Health-care companies, nonprofits and industrial giants are among those tapping these and other designers to conceive not just gadgets but new software, business strategies and even school systems. The expansion has happened gradually but is accelerating as firms seek to connect with design-savvy customers.
IDEO, a prominent 21-year-old Bay Area-based design firm, says that today less than half of its business comes from designing products, which was once its main focus. One recent project involves a private school system in Peru called INNOVA Schools. The work, backed by Peruvian businessman Carlos Rodriguez Pastor, includes designing a curriculum, classrooms and its business model.
"People are probably thinking: Those are the guys who created laptops, and you wouldn't think they would be designing a school system," says Tim Brown, CEO of IDEO. But he says that as businesses get better at delivering great experiences, consumers come to expect that from everyone.
At the same time, the growth of design-focused technology brands such as Apple Inc. AAPL -0.30% has made design trendy. "Steve Jobs has definitely given us credibility in the business world," says Yves Behar, founder of San Francisco-based Fuseproject Inc. and chief creative officer at Jawbone Inc.
Fuseproject's client base now ranges from start-ups to furniture maker Herman Miller and a birth-control distribution project run by the New York Department of Health "I see every segment of the economy being very concerned about design," says Mr. Behar, who earlier in his career helped design Hewlett-Packard Co.'s HPQ +2.78% first home-computer business.
Designers at IDEO worked on early designs for the computer mouse in the 1980s.
Frog Design Inc., which designed some of the first Apple computers in the 1980s, is seeing growing demand from the public sector. The San Francisco-based design firm is currently working on about half a dozen projects in this sphere. A few years ago, it only had one at a time, says Robert Fabricant, vice president of creative for Frog.
The firm plans to expand its work with Unicef in Rwanda to a mobile maternal and neonatal health system. The system allows workers to register pregnant women, text-message their symptoms into a system and receive alerts if they have reported anything that suggests a woman needs urgent medical help.
The Unicef project is being funded in part by General Electric Co.'s GE +0.84% foundation. GE is a client of Frog. The partnership is an example of the new type of funding arrangements, where clients support nonprofit projects.
"The relationship is mutually beneficial," says Erica Kochi, who jointly leads Unicef's innovation unit. She says Unicef needs to be able to offer forms and products that are easier for on-the-ground workers. "Frog has a growing number of clients in mobile space, and it allows them to have more of an edge over competitors," she says.
Moitreyee Sinha, a manager at the GE Foundation, says working with Frog helps the foundation "understand what is really going to be helpful for the health workers instead of creating a burden." She added that the foundation is always looking to bring "good business practices" to development work.
The design firms declined to comment on what percentage of their business comes from the new areas or on their fees, which vary widely based on the project and arrangement with the company.

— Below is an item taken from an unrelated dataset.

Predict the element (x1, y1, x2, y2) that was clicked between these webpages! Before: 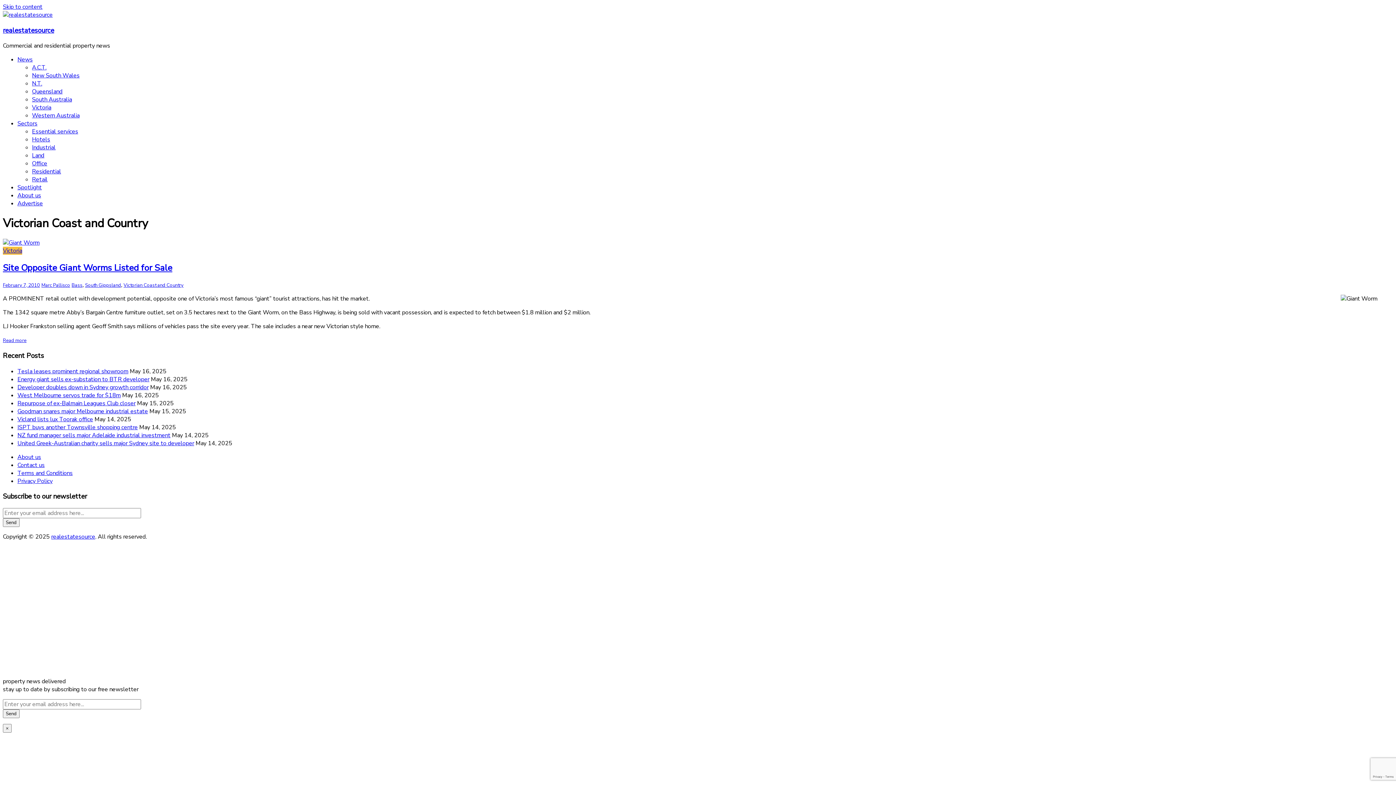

Many of the new public-service-related projects are pro bono or funded by clients, and they aren't expected to be big businesses.
But the number of new types of clients is growing fast, as businesses taking cues from tech firms are trying to make their products and services more intuitive and appealing.
Cancer-diagnosis company Foundation Medicine Inc. turned to Frog about a year ago to design new ways to present its tumor-sequencing data to oncologists. They plan to release their latest collaboration—a website that will provide doctors with an array of information such as the genomic alterations causing the cancer to grow, and new clinical trials that may be relevant to their patients—in the coming weeks.
Mike Pellini, chief executive of the Cambridge, Mass., firm, says Frog championed the idea of designing the website around the data formats and work flow oncologists are accustomed to. "We have to be more user-friendly," he says.